A historical short note on plight of Bengali Hindu

Bengali Hindus are an ethno-linguistic group, belonging to the Indo-Aryan family and are native to the Bengal region of the Indian Subcontinent. The Bengali Hindus along with other related ethno-linguistic groups constitute the Hindu ethnicity. Bengali Hindus speak Bengali, which is classified as a part of the Indo-Aryan language family and adhere to the Shakta and Vaishnava traditions of their native religion Hinduism.
The Bengali Hindu people belong to the broader Hindu people. In Bengali, the Bengali Hindus are described as jati meaning an ethnic group or a nation, that form an inseparable part of the Hindu mahajati or great nation.
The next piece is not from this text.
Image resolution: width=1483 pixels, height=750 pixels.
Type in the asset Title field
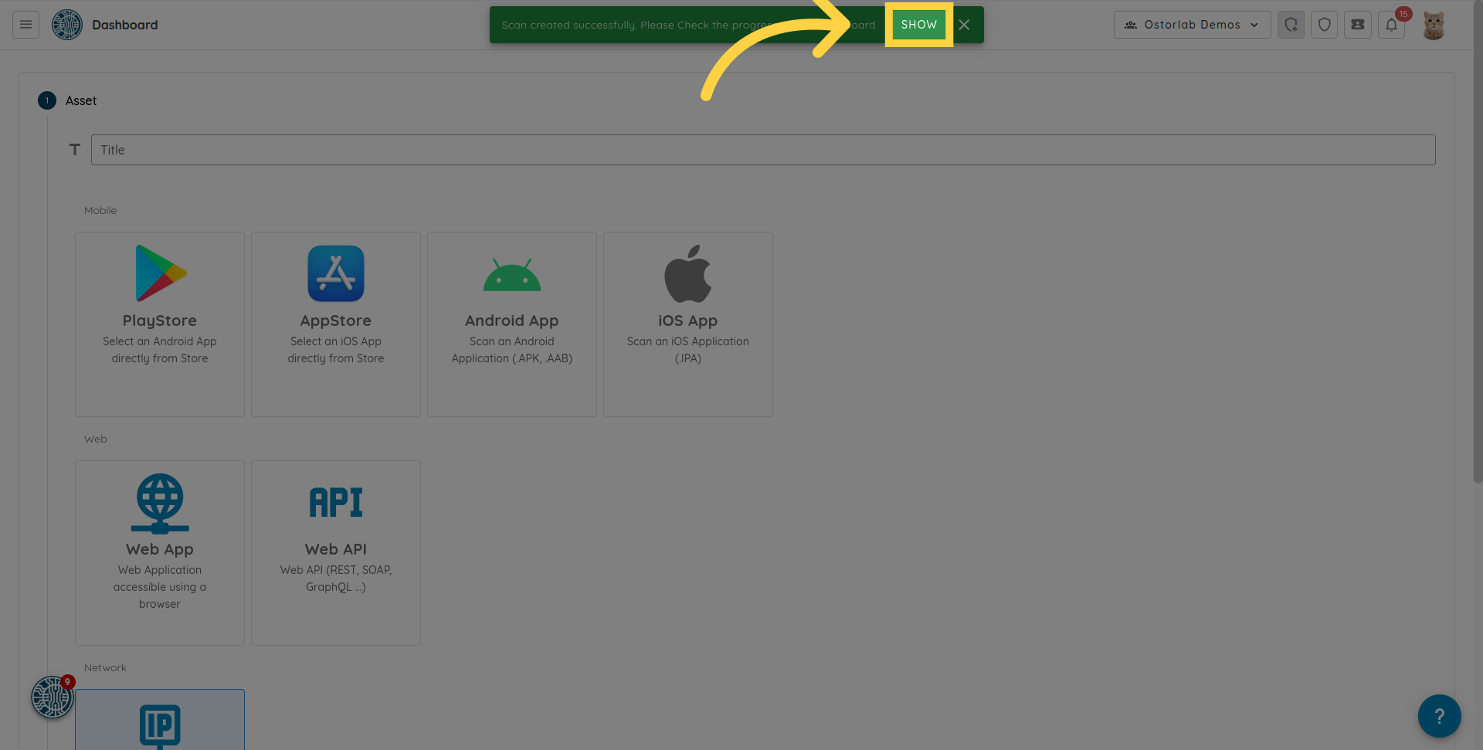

The Bengali Hindus constitute of the constituent ethnic groups of the Hindu nation.
In India, they tend to identify themselves as Bengalis while in Bangladesh they tend to identify themselves as Hindus. In the global context, the terms Indian Bengali and Bangladeshi Hindu are respectively used. In IndiaBengali generally refers to Bengali Hindus, a notion widely accepted by the other ethnic groups.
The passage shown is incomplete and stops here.